L'ART FRANÇAIS DE LA GUERRE (A. Jenni) Fiche de lecture
Il est rare que le prix Goncourt couronne un premier roman. L'Art français de la guerre (Gallimard, 2011), d'Alexis Jenni, partage cet honneur avec Les Bienveillantes (2006) de Jonathan Littell et Les Champs d'honneur (1990) de Jean Rouaud : trois romans où l'Histoire tient une place majeure. Faut-il y voir un symptôme de l'inquiétude si insistante que notre société éprouve envers son passé ? Il n'est pas interdit de le penser, tant la littérature française contemporaine n'en finit pas d'interroger ses zones d'ombres. Afin d'en finir avec l'injonction « de ne rien dire de précis sur les moments délicats de notre histoire [car] nous n'y étions pas », le roman d'Alexis Jenni ambitionne de faire tenir ensemble les conflits qui jalonnent la période de 1943 à 1962, soit « vingt ans de guerre interrompue », guerre d'Indochine comprise, depuis l'Occupation allemande jusqu'aux accords d'Évian qui mirent fin à la présence française en Algérie. Et si le livre peut paraître bavard, avec ses 632 pages, il l'est à la manière d'un refoulement qui se débonde.

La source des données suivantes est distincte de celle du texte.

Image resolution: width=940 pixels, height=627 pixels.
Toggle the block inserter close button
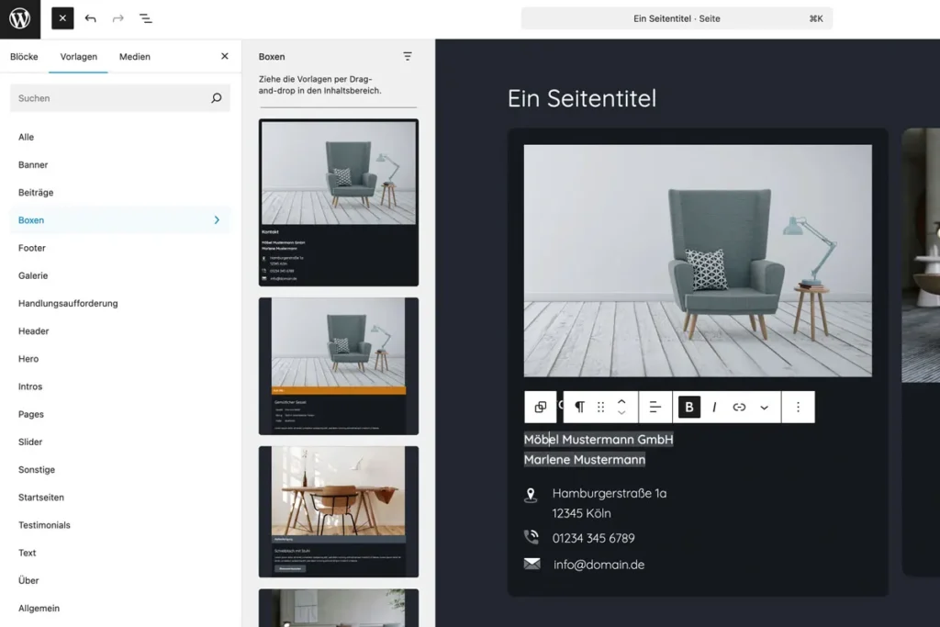tap(62, 18)
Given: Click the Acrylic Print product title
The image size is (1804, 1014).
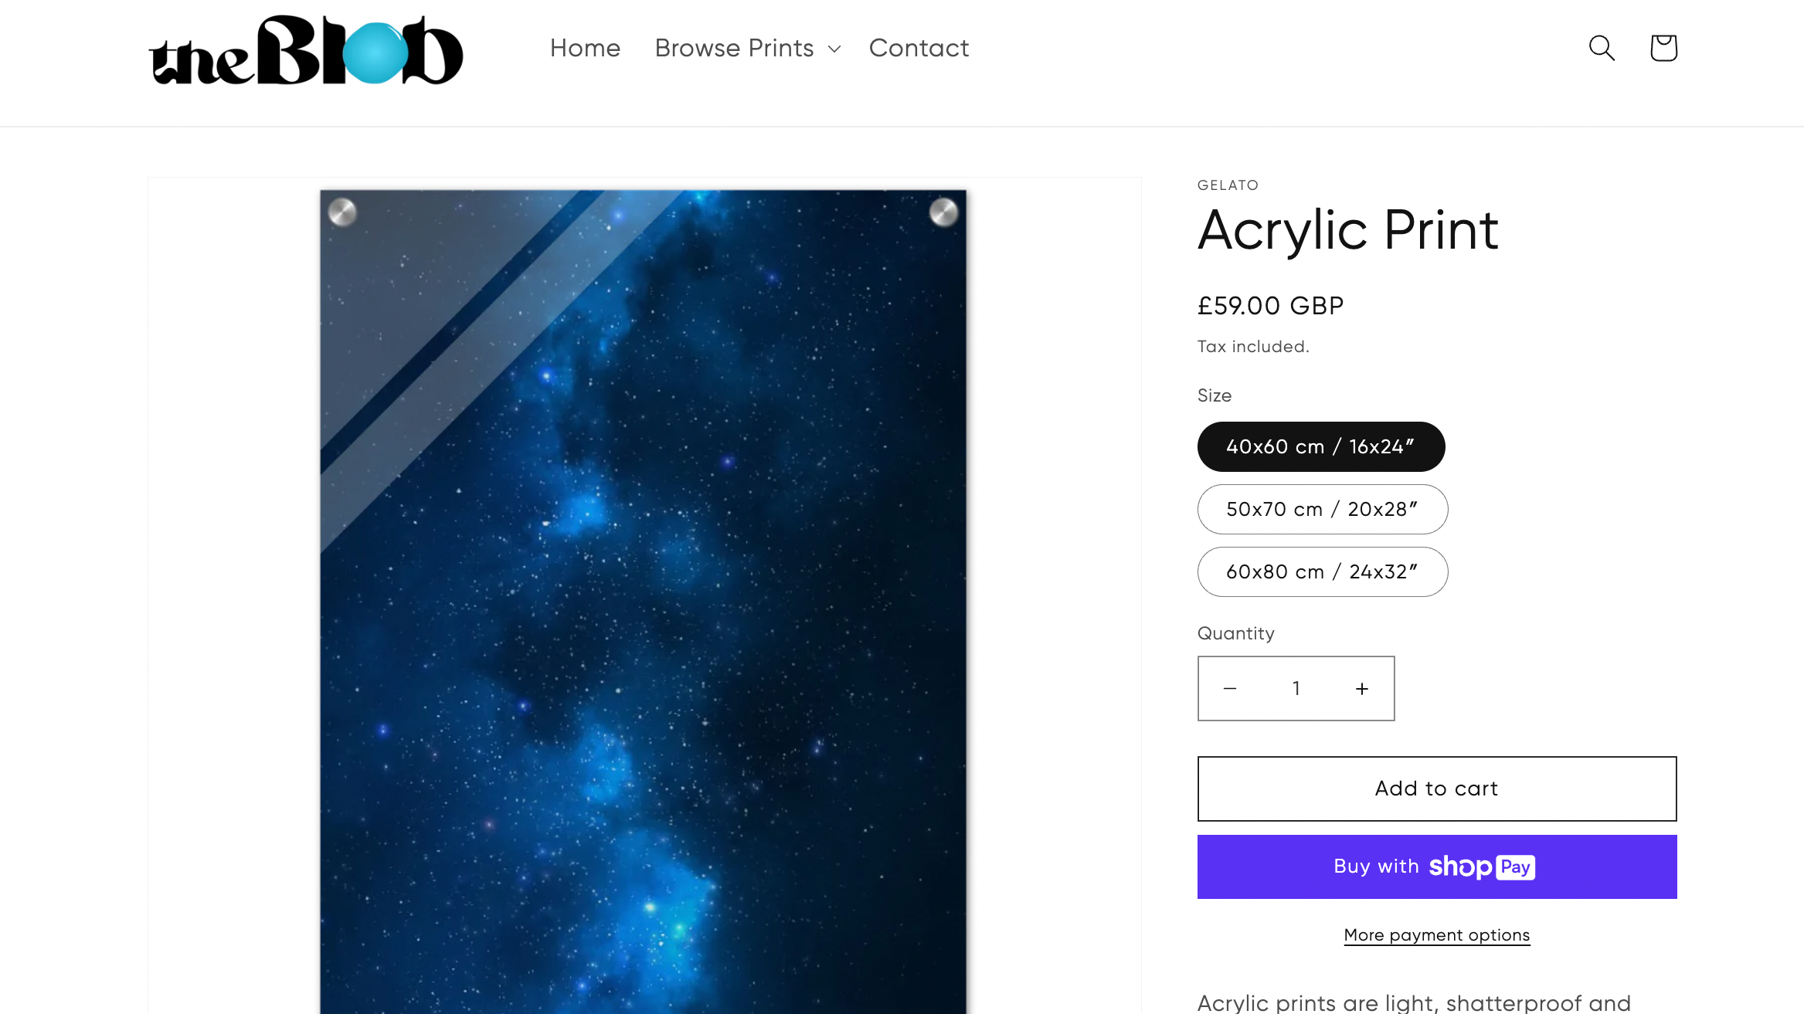Looking at the screenshot, I should click(1348, 230).
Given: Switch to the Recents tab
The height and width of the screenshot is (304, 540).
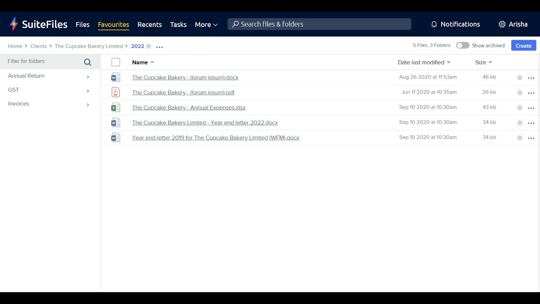Looking at the screenshot, I should point(149,24).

Le récit fait alterner des chapitres de « commentaires », dans lesquels un narrateur mal dans sa peau évoque sa rencontre, à la fin du xxe siècle, avec un ancien militaire, Victorien Salagnon, qui lui apprend à peindre et lui confie le soin de rédiger ses mémoires de guerre, et les chapitres de « roman » qui s'emploient à mener à bien ce projet. Cette structure combine ainsi deux saisies littéraires de l'Histoire : celle du roman historique traditionnel, qui rapporte chronologiquement une fiction enchâssée dans l'Histoire, et la pratique contemporaine du roman archéologique, plus distanciée, qui enquête sur le passé à partir d'aujourd'hui. Car s'il se méfie des travers du roman historique, trop « bien rangé », Jenni n'en dédaigne pas pour autant les ressources romanesques : roman d'initiation qui rend compte des premières années de Salagnon dans la Résistance sous l'égide de son oncle ; combats héroïques dans la jungle vietnamienne ; fraternité inaltérable des soldats qui ont souffert ensemble ; sentiment amoureux qui résiste au temps. Cela ne va pas sans une certaine complaisance dans les morceaux de bravoure, ni parfois sans ambiguïté : jusqu'où doit aller la fascination pour le courage militaire ? Mais le roman sait aussi se montrer critique envers les fictions qui organisent notre conscience historique, depuis celle des Commentaires sur la Guerre des Gaules de César, où « le roman, le héros qui ment fondent la réalité bien mieux que les actes », jusqu'à celles du cinéma : le narrateur met en question certains films emblématiques tels que Les Visiteurs du soir de Marcel Carné qui allégorise la réalité, Le Vieux Fusil de Robert Enrico, pour son déni du collectif et l'illusion de sa violence purificatrice, ou encore La Bataille d'Alger de Gillo Pontecorvo qui édulcore la violence et simplifie les situations. Mais, c'est d'abord la fiction politique qui transforme l'Histoire en roman qui lui sert de cible principale : cette fable que le « grand romancier » de Gaulle offre à la France afin qu'elle puisse se regarder en face.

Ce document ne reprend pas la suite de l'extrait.